# [TASK OBJECTIVE]
Continue the book review of "Seeing Through Heaven's Eyes" from the point where it stops.

Monday, October 17, 2011

Book review-"Seeing Through Heavens Eyes"

“SEEING THROUGH HEAVEN’S EYES” by Leif Hetland

This book is about trying to see through the eyes of heaven. His premise is that we tend to see things from the human perspective and fail to see from God’s viewpoint. Though the author says some good things I am afraid, at least in one spot, he has failed to see ‘through heavens eyes.’
The author, making reference to the fall of Adam and Eve in the garden, makes some good points in helping us recognize the tactics satan (the serpent) used to deceive Adam and Eve.
1. The first tactic is that he disguises who he is. In this case he transformed himself into a familiar serpent, a creation of God
2. The second tactic is to divide and conquer. He apparently approached Eve while Adam was not around.
3. Third tactic he uses is to cast a shadow of doubt on the word of God.
4. The devils final tactic is to call God’s character and His motives into question.

# [INFORMATION]
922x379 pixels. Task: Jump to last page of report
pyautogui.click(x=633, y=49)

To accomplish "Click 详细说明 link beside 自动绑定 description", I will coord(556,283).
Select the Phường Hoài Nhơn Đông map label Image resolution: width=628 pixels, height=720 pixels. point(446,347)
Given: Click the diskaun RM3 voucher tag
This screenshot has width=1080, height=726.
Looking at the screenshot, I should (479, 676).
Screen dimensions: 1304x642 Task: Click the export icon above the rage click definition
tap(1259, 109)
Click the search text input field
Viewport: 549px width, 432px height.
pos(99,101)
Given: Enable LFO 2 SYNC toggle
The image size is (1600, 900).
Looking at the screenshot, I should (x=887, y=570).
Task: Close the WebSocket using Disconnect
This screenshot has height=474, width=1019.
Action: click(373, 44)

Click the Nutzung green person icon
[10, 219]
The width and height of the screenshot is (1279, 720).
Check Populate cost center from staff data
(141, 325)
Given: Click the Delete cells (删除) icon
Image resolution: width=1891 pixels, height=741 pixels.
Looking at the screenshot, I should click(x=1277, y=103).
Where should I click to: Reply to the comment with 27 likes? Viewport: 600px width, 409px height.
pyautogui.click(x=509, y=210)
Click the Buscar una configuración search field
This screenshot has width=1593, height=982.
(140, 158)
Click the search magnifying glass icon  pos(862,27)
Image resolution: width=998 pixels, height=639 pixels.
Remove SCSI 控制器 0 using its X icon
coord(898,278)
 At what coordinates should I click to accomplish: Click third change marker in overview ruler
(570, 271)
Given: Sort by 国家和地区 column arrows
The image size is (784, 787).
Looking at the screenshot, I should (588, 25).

# [EXERCISE ANSWER]
It seems to me that the author has fallen to the wiles of the devil. The author says that after the fall Adam and Eve were still Gods children and that their sin disgraced them but didn’t disinherit them. “And our sin -no matter how serious or how shameful-wont disinherit us…It is our position in the family-not our performance in the family- that establishes our identity and entitles us to our inheritance. We can never be downgraded, disowned, or disinherited.”

At this point the author seems to ignore what he has just said and allows his theology to take precedence over the scripture. Let me briefly explain:
1. Adam and Eve were cast out of the garden because of disobedience- that was their inheritance and they lost it.
2. Their performance did matter. They lost their inheritance because they listened and followed the serpent (satan) instead of God.
3. The devil would like us to overemphasis God‘s love at the expense of His holiness and wrath. He along with many modern day preachers and writers (including our author) would like to think that Gods love overlooks and ignores our rebellion and disobedience.
4. There is a sense that when Adam and Eve sinned we didn’t just forget our identity but we lost it. In Genesis 1:26-27 it says “ And God said, Let us make man in our image, after our likeness…So God created man in his own image, in the image of God created he him; male and female created he them.
Then in Gen. 5:3 it says “And Adam lived an hundred and thirty years, and begat a son in his own likeness, after his image; and called his name Seth.”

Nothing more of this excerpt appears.